【论文笔记】Towards Corrective Deep Imitation Learning in Data Intensive Environments_corrective advice communicated by humans-CSDN博客

本文链接：https://blog.csdn.net/m0_48948682/article/details/127605780

【论文笔记】Towards Corrective Deep Imitation Learning in Data Intensive Environments: Helping robots to learn faster by leveraging human knowledge

Abstract

Interactive imitation learning refers to learning methods where a human teacher interacts with an agent during the learning process providing feedback to improve its behavior（提供反馈信息提升智能体行为）.

提出的问题 However, this（深度强化学习的经验回放） causes conflicts between the data in the buffer because samples collected by older versions of the policy may be contradictory and could deteriorate the performance of the current policy.

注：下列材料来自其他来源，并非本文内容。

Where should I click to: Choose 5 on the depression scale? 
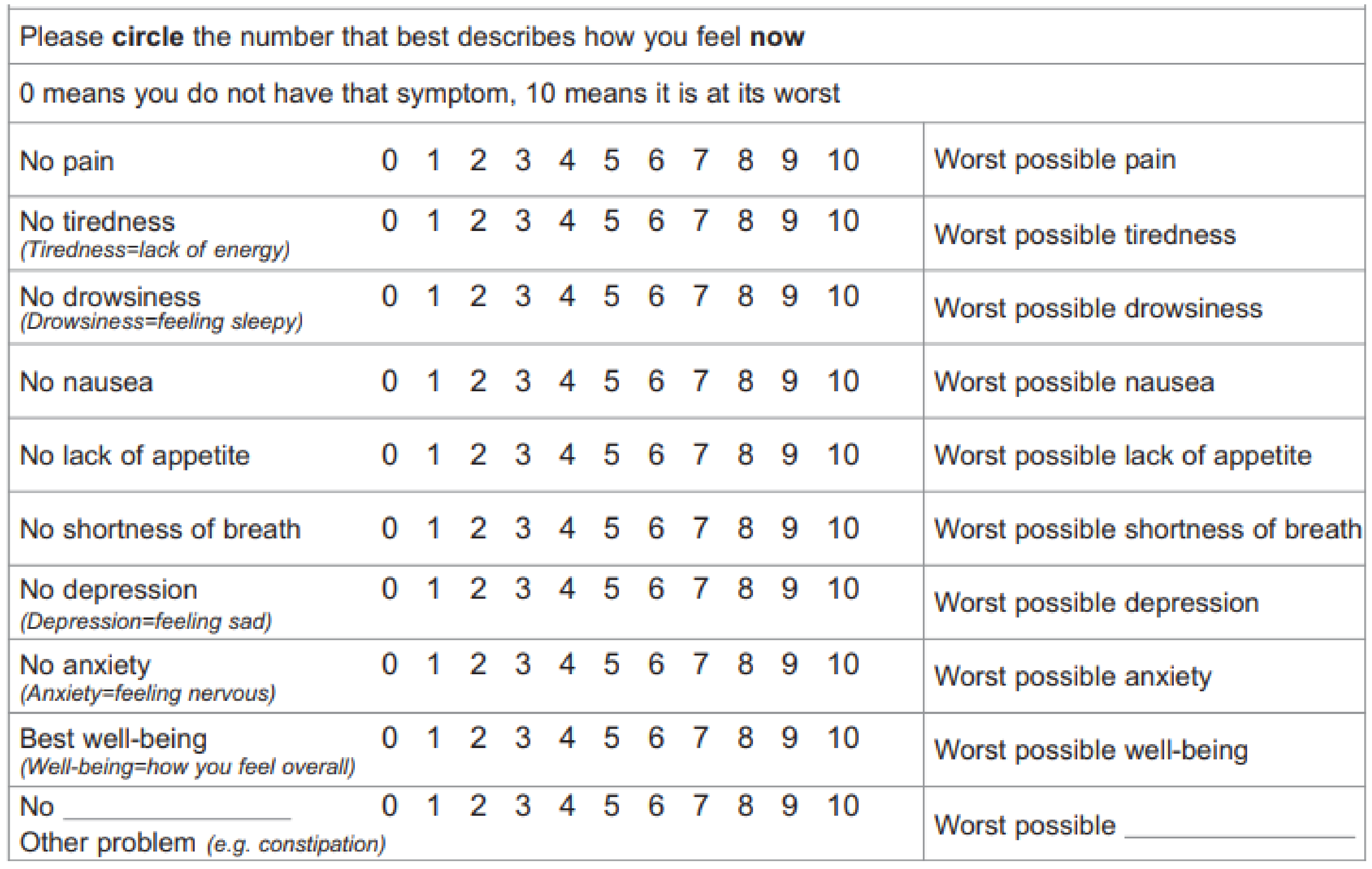tap(611, 589)
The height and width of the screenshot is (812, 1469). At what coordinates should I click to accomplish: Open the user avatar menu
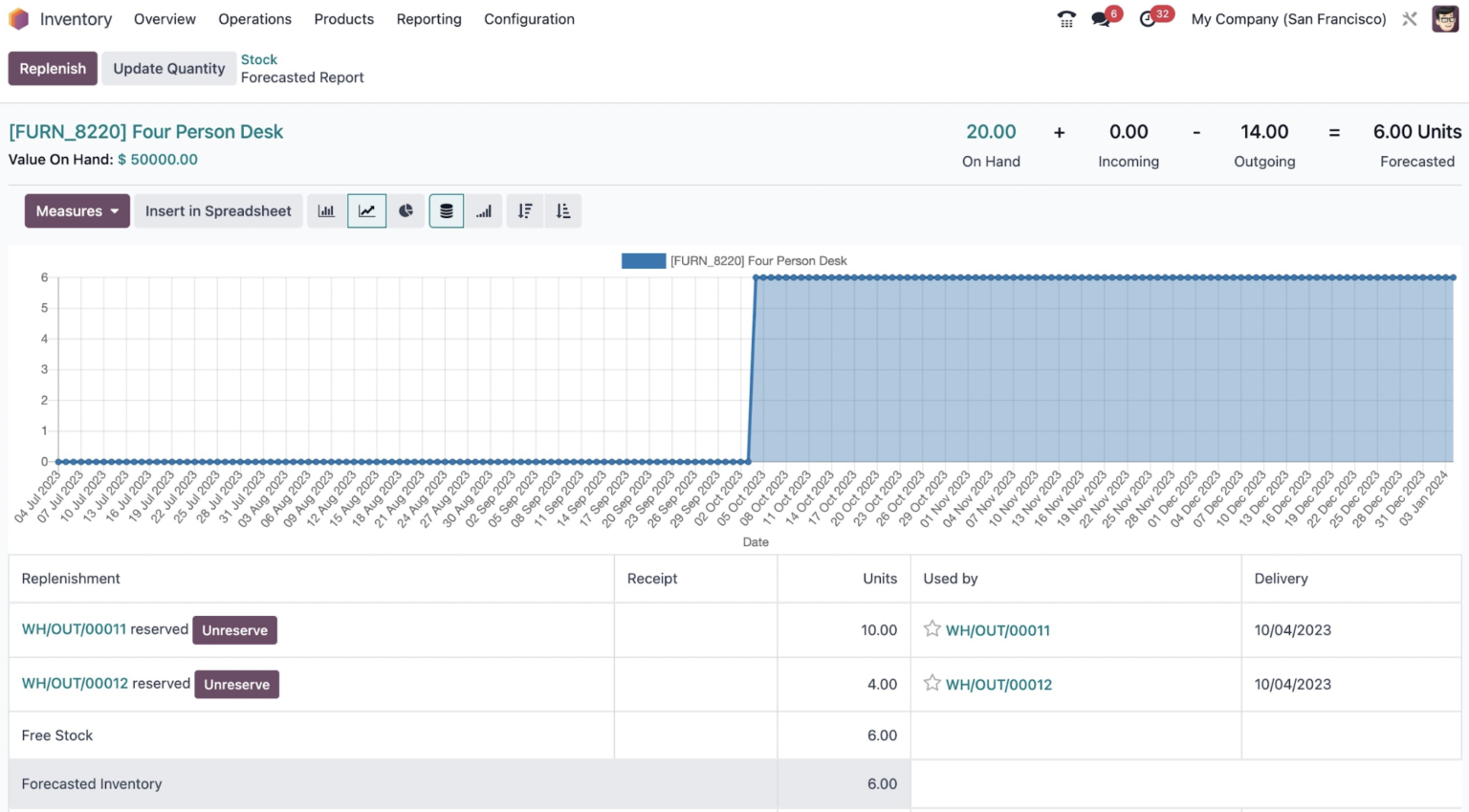[1444, 18]
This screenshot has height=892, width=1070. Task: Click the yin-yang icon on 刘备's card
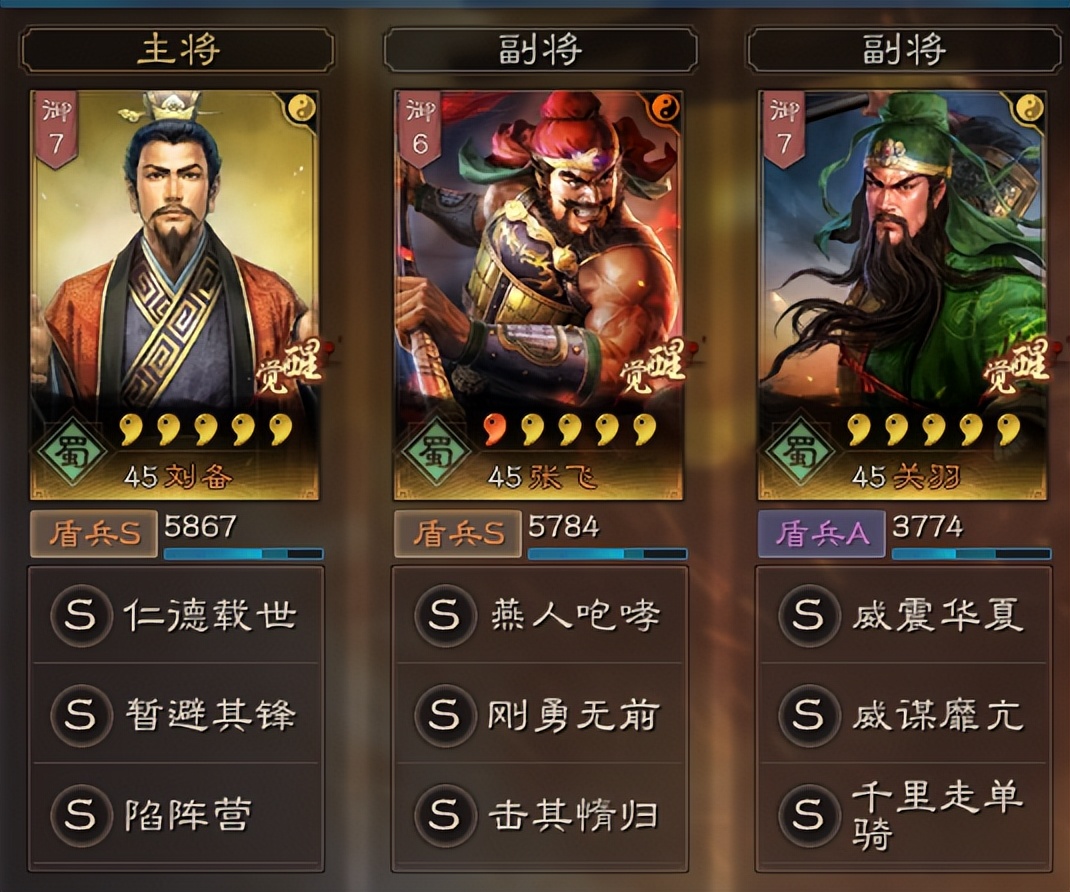click(302, 109)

工作一 The present thesis focuses on interactive learning with corrective feedback（具有矫正反馈的交互性学习） and, in particular, in the framework Deep Corrective Advice Communicated by Humans（论文提出的模型名字） (DCOACH), which has successfully shown to be advantageous in terms of training time and data efficiency.
工作二 The current implementation of DCOACH uses a first-in-first-out buffer with limited size, as the older the sample is, the more likely it is to deteriorate the performance of the learner（经验池上面采用队列式数据结构，先进先出，减少老策略采样的历史对新策略的影响）.

这种方法存在一个问题：就是一方面要降低数据的复杂性和冲突性，另一方面要避免遗忘
工作三 We propose an improved version of DCOACH, which we call Batch Deep COACH (BDCOACH, pronounced “be the coach”). BDCOACH incorporates a human model module that learns the feedback from the teacher and that can be employed to make corrections gathered by older versions of the policy still useful for batch updating the current version of the policy.
工作四 仿真实验、实物实验都有

1 Introduction

However, these examples（深度强化学习的一些实例） tend to happen in simulated environments with very specific learning tasks.

Furthermore, many real problems are easier to demonstrate（演示，做示范） than to design a reward function（设计奖励函数） for applying reinforcement learning.

Behavioral cloning has two main drawbacks: First, it requires demonstrations from an expert teacher which limits the possibilities of who can train the agent.需要专家的经验，这就意味着并非谁都能做演示；And secondly, it suffers from covariate shift（协方差转变）, a distribution mismatch problem that initiates at the moment the agent deviates from the expert trajectory causing a cascade of errors that will probably make the agent fail the task（一步错步步错）.

Interactive imitation learning (IIL，交互式模仿学习) is a branch of imitation learning that deals with the aforementioned issues by allowing a teacher to help the agent learn during its training.

In this work, we focus on corrections which gives name to the branch of IIL called corrective imitation learning (CIL，纠正模仿学习，是交互式模仿学习的一个分支). In CIL frameworks the human teacher sends corrections informing the agent whether the value of a taken action should be increased or decreased（采取的动作的价值需要提升或降低）.

The goal of this master thesis is to create an extension of Deep Corrective Advice Communicated by Humans, DCOACH, a CIL algorithm designed for non-expert humans that uses an artificial neural network as a function approximator for its policy（DCOACH，不需要专家教学辅助）.

ER（Experience Replay，经验回放） endows algorithms with two main advantages, these being a higher data efficiency（更高的数据有效性） and the ability to train with uncorrelated data（非相关的数据）.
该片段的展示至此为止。